グロいとか怖いとかでもないのに、観ているのがつらくなる。
でも、目を背けちゃいけない映画。
とにかく香川杏役の河合優実の演技がすごい。
もう完全に杏になってる。
麻薬の常習犯だった頃の杏、徐々に更生し笑顔をみせる杏、コロナ禍で現実に打ちのめされて絶望する杏。
所作のひとつひとつや表情の作り方が自然すぎて、杏という人物が本当にいるんじゃないかとさえ思ってしまう。
河合優実の存在を初めて知ったけど、度肝を抜かれた。
本当にすごい女優さんだった。
「この映画は実際にあった事件に基づいている」。
映画の冒頭でこの言葉が出たけど、映画を観終わった後に改めて杏のことを考えてしまう。
杏のモデルとなった女性は、コロナ禍の当時何を思い、何を考えていたんだろう。
平和ボケした日本にもこんな悲惨な事件があって、自分の知らないところで過酷な現実と必死に向き合って生きている人がいる。
当然なんだけど、忘れちゃいけない。
改めて突き付けられた感じがした。
“彼女は、きっと、あなたのそばにいた”
今日、すれ違った人の中に杏がいたのかもしれない。
みんな、人に優しくなれたらいいな。
感想・考察・おすすめポイント
1.河合優実の演技力
この映画で初めて河合優実という女優を知ったけど、演技力がすごすぎる!
まだ23歳。
化け物かよ!

抽出情報
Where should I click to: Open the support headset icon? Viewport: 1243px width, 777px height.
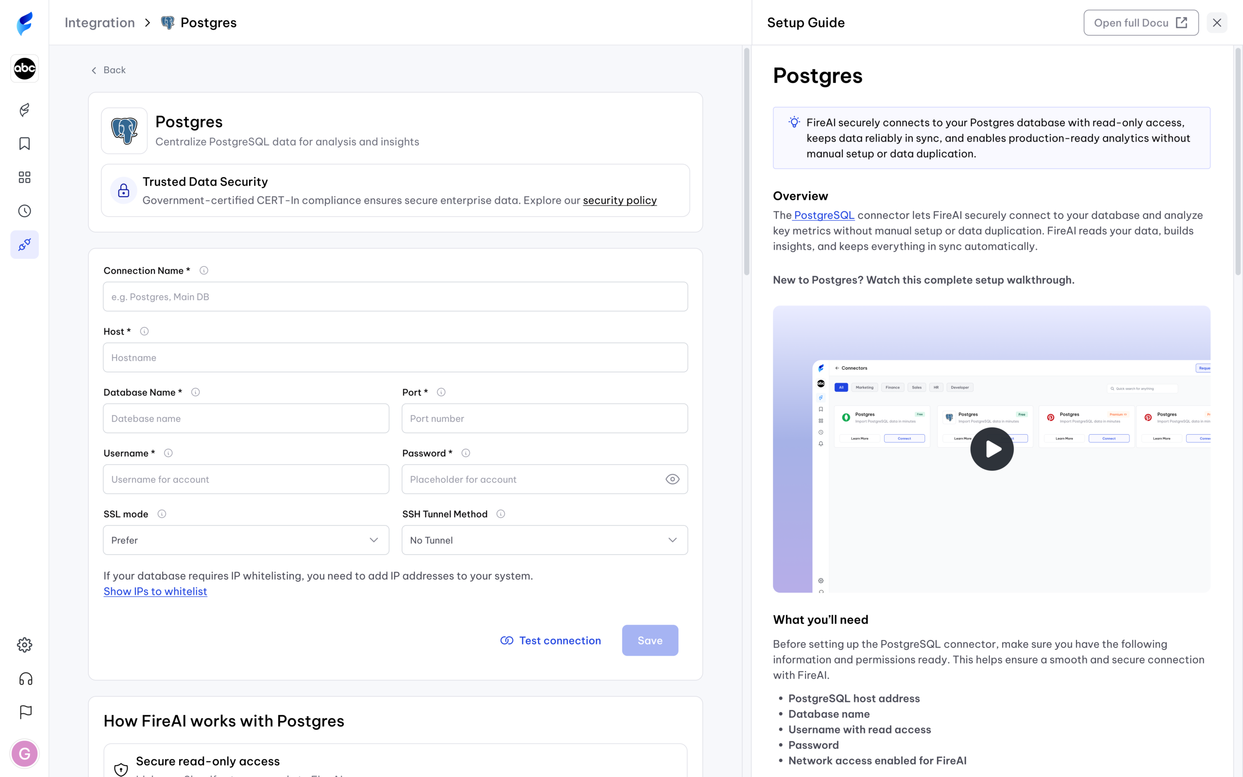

...

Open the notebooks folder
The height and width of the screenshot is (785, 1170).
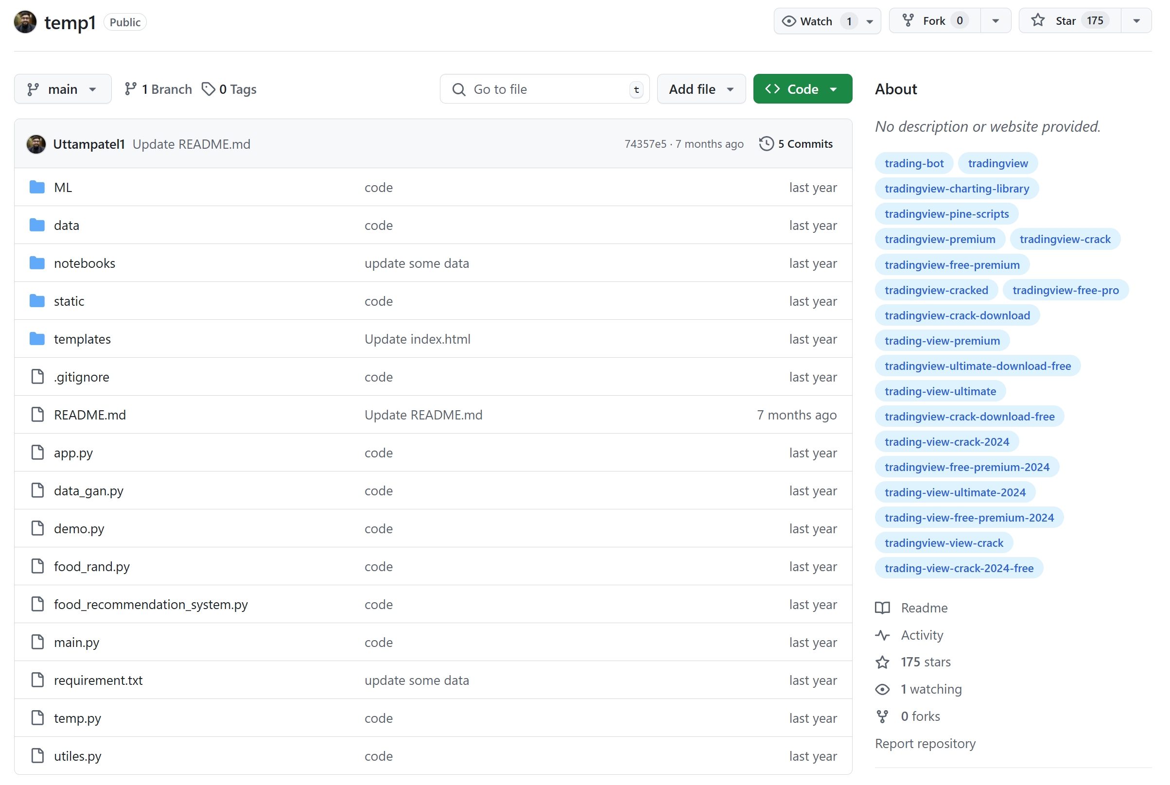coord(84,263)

目的
映画の感想文から、「当然なんだけど、忘れちゃいけない。」で始まり「この映画で初めて河合優実という女優を知ったけど、演技力がすごすぎる!」で終わる部分を一字も変えずに抜き出すこと。

回答
当然なんだけど、忘れちゃいけない。
改めて突き付けられた感じがした。
“彼女は、きっと、あなたのそばにいた”
今日、すれ違った人の中に杏がいたのかもしれない。
みんな、人に優しくなれたらいいな。
感想・考察・おすすめポイント
1.河合優実の演技力
この映画で初めて河合優実という女優を知ったけど、演技力がすごすぎる!